Immortals of Aveum key art

Immortals of Aveum will be upgraded to Unreal Engine 5.2 with improvements to both Nanite and Lumen


Ascendant Studios has revealed its future plans for Immortals of Aveum. The team will upgrade the game to Unreal Engine 5.2, and it will bring improvements to both Nanite and Lumen.

By using UE 5.2’s Nanite tech, the team will be able to offer faster geometry calculations. According to the devs, this can help further reduce pop-ins. Additionally, Unreal Engine 5.2’s Lumen can improve lighting detail around characters and visual fidelity of animations.

As Ascendant Studios specifically said.

  • Lumen – In UE 5.1, Lumen solved the indoor-to-outdoor lighting transition seamlessly, allowing four lighters to light over 15 levels, and also allowed our modelers to instantly view assets in a variety of lighting scenarios. In 5.2, we want to take that even further by improving lighting detail around characters and visual fidelity of animations.  
  • Nanite – Nanite gave us unprecedented geometric fidelity, while saving our artists countless hours of setting LODs. In 5.2, we’re looking to further enhance overall game visuals as well as faster geometry calculations that can help further reduce pop in. 

The developers also claim that the move to UE5.2 will also bring some performance improvements. And, as we wrote in our PC Performance Analysis, this game desperately needs them.

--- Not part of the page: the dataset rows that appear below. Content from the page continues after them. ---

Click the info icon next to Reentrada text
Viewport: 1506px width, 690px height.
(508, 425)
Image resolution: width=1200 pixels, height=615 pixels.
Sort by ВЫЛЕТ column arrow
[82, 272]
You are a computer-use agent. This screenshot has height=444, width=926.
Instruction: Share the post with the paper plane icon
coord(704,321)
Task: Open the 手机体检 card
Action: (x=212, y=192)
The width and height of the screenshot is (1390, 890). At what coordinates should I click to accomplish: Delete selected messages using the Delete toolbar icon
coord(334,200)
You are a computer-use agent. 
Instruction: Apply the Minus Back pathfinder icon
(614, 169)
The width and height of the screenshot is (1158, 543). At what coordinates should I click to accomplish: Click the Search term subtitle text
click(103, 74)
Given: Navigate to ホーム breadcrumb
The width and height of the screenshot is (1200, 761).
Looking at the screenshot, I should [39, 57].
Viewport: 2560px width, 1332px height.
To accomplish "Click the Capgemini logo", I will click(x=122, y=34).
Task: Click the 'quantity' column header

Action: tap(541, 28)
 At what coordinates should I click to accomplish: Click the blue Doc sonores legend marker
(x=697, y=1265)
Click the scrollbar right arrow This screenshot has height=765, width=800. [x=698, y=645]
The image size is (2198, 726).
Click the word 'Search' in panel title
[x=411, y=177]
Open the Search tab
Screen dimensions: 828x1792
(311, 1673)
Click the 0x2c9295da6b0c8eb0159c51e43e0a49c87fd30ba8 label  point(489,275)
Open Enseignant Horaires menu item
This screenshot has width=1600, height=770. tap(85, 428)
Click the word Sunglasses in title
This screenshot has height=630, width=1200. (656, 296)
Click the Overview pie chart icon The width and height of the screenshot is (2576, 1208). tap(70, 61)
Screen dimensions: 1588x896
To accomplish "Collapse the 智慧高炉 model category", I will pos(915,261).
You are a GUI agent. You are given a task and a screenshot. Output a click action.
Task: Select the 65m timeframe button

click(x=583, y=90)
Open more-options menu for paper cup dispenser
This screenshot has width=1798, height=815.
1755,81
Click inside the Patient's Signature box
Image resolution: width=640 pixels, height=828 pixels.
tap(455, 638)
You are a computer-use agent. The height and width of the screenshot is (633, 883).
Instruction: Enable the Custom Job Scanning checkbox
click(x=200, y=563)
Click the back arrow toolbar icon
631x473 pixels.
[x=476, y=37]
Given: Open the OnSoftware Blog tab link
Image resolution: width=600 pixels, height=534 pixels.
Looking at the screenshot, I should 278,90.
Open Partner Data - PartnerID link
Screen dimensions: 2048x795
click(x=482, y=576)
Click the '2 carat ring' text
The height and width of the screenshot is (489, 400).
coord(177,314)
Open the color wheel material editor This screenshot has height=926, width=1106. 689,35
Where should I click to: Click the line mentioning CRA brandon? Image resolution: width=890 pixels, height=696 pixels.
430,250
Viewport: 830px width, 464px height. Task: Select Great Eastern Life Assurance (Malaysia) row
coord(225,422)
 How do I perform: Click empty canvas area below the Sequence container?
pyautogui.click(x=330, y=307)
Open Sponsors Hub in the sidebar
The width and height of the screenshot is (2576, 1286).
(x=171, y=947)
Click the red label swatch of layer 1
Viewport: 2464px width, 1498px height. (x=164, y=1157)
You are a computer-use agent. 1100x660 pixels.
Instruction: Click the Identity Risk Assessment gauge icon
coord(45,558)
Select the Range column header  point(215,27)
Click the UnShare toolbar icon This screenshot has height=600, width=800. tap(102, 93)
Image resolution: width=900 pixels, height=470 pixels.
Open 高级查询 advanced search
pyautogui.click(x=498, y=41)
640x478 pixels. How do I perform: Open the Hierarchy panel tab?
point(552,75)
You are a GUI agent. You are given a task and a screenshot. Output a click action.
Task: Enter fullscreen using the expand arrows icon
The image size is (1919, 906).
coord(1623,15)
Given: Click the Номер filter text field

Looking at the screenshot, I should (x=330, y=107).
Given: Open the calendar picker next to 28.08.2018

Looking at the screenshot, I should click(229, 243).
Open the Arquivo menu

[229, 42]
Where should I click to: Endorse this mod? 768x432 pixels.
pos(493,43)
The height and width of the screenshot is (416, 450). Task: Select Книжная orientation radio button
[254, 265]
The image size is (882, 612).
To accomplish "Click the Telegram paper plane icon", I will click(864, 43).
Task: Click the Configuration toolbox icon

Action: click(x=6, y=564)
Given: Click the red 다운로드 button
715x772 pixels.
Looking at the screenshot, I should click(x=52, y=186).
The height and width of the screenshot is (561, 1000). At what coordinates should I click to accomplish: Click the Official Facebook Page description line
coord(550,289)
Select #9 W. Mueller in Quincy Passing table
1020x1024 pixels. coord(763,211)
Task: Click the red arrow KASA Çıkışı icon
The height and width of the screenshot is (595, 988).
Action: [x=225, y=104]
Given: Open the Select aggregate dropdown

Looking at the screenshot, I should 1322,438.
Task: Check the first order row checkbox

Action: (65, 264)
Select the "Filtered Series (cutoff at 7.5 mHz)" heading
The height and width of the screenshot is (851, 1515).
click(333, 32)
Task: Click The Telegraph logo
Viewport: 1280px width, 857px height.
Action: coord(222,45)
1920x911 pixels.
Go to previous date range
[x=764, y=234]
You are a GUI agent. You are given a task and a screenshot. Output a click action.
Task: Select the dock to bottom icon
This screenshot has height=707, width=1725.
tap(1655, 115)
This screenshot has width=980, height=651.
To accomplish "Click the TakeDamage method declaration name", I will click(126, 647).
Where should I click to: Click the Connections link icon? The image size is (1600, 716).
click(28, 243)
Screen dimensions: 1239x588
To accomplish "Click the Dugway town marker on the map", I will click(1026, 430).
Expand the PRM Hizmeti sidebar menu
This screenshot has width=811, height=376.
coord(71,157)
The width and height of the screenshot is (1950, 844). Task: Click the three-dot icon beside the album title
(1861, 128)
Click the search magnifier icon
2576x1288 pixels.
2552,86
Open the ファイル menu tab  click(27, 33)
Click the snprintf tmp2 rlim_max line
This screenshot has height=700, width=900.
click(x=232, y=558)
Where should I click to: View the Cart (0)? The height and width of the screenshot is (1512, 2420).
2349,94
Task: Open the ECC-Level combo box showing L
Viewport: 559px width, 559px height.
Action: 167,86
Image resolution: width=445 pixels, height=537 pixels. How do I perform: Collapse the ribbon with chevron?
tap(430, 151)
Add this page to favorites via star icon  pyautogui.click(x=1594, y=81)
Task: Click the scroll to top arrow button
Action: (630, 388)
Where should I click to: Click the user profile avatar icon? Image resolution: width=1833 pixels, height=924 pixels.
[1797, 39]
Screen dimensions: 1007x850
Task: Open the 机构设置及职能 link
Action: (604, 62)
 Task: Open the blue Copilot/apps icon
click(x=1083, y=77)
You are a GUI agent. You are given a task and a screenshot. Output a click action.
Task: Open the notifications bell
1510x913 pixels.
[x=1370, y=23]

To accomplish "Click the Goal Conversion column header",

Despite its issues, Immortals of Aveum is currently one of the best-looking games on PC, especially when it comes to its lighting solution. Well, that is if we discount the games that use ray tracing for their lighting. So, the fact that Ascendant wants to further push its graphical fidelity is definitely something that excites us.

Immortals of Aveum is also one of the first games that support both DLSS 3 and FSR 3.0. And while FSR 3.0 performs faster even on NVIDIA’s hardware, the overall gaming experience is, at least for now, better with DLSS 3.

For what it’s worth, there is no ETA on when the game will be upgraded to Unreal Engine 5.2. Naturally, though, we’ll be sure to keep you posted.